Precise modulation of dissolution, therapeutic ion release, and biocompatibility in bioactive glasses
Why this work is in the frame
A frame that forgets how it found something cannot be audited. These are the routes that admitted this work.
Bibliographic record
Abstract
Abstract This study investigates the controlled dissolution and ion release kinetics of multicomponent borate glasses within the borate anomaly, focusing on therapeutic ions such as calcium, zinc, and fluorine, which are critical in applications ranging from cancer therapy to bone regeneration and oral health. A Design of Mixtures (DoM) statistical modeling approach was employed to systematically evaluate the effects of glass composition on dissolution, ion release, and cytotoxicity.
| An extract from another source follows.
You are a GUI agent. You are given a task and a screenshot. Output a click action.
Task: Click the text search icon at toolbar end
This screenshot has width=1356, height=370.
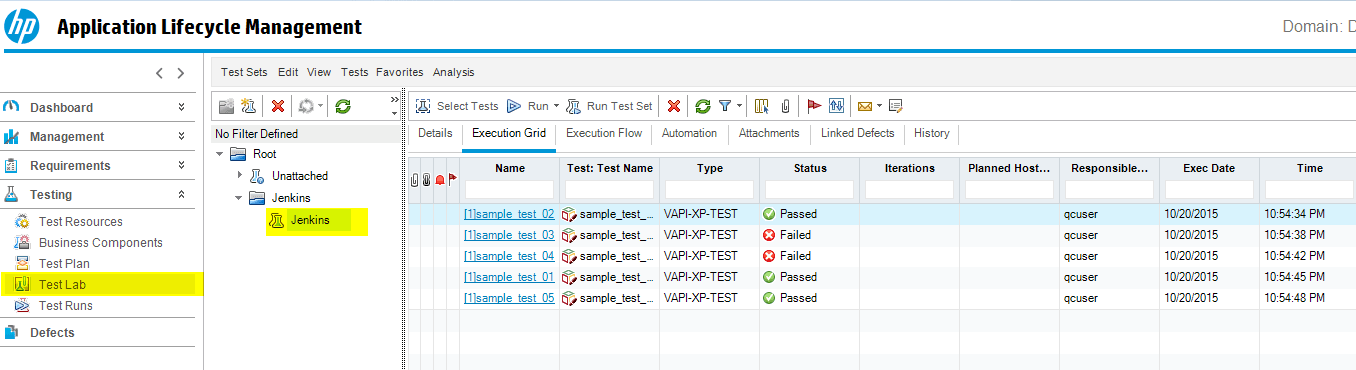coord(896,105)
By synthesizing 23 glass formulations, the study demonstrates how statistical modeling enables precise prediction and control of material properties, revealing key interactions between components that are difficult to identify using traditional methods. Notably, higher ZnO content stabilized the glass network, reducing dissolution and ion release rates. The approach also uncovered complex synergies between zinc, titanium, and calcium, emphasizing the value of a multifactorial approach in optimizing glass performance. While higher ZnO concentrations (i.e., 16–20 mol%) correlated with increased cytotoxicity in human umbilical vein endothelial cells (HUVECs), several formulations exhibited no cytotoxic effects at a concentration of 0.2 g/mL, highlighting the need for careful compositional tuning. This research demonstrates how integrating experimental and computational methods can permit the design of glasses with tailored dissolution and ion release kinetics, enabling more effective, customizable, and personalized medical treatments.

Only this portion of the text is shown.